Manuka Honeys - ‘Let It Go’
Mixed by Kristian Smith of none other than The Magic Gang, there’s a similarly woozy bob to Manuka Honeys’ latest single. Repeated drawls of the track’s title up the nonchalance, and it’s that slack grip on melody and pace that makes ‘Let It Go’ such an intoxicating brew.

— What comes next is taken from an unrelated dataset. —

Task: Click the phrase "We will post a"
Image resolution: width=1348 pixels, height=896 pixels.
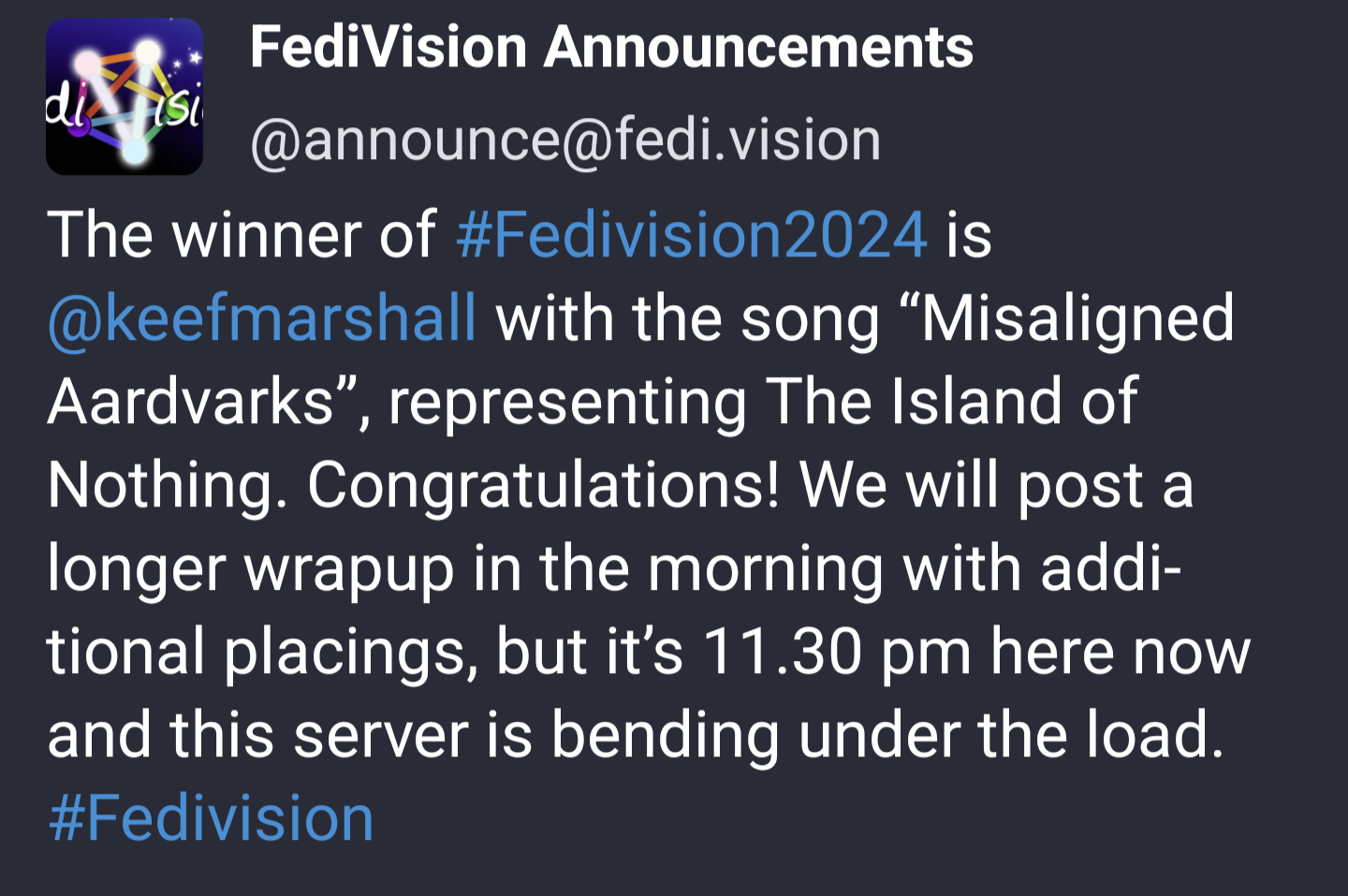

Jorja Smith - ‘Blue Lights’
Sampling Dizzee Rascal’s ‘Sirens’ is one way to grab attention, but it’s Jorja Smith’s social commentary that helps ‘Blue Lights’ stick in the mind. Driven on by a huge, soulful voice, it’s a murky, thoughtful take on the all-too-often ignored subjects of inner-city disillusionment.
Worn-tin - ‘Doug’
Written, recorded and mixed “alone in my shed out back”, Worn-tin’s warmth is every bit as rooted in the dirt as his techniques might suggest. Filthy surf-pop with a left-field pop twist, he shies away from the mic for the majority of ‘Doug’, letting the melody do the talking. By the time he offers up his words, that shed’d become a full on party pad - “stop chasing dreams that you never had,” he implores, a desire to live simply in the moment defining his every move.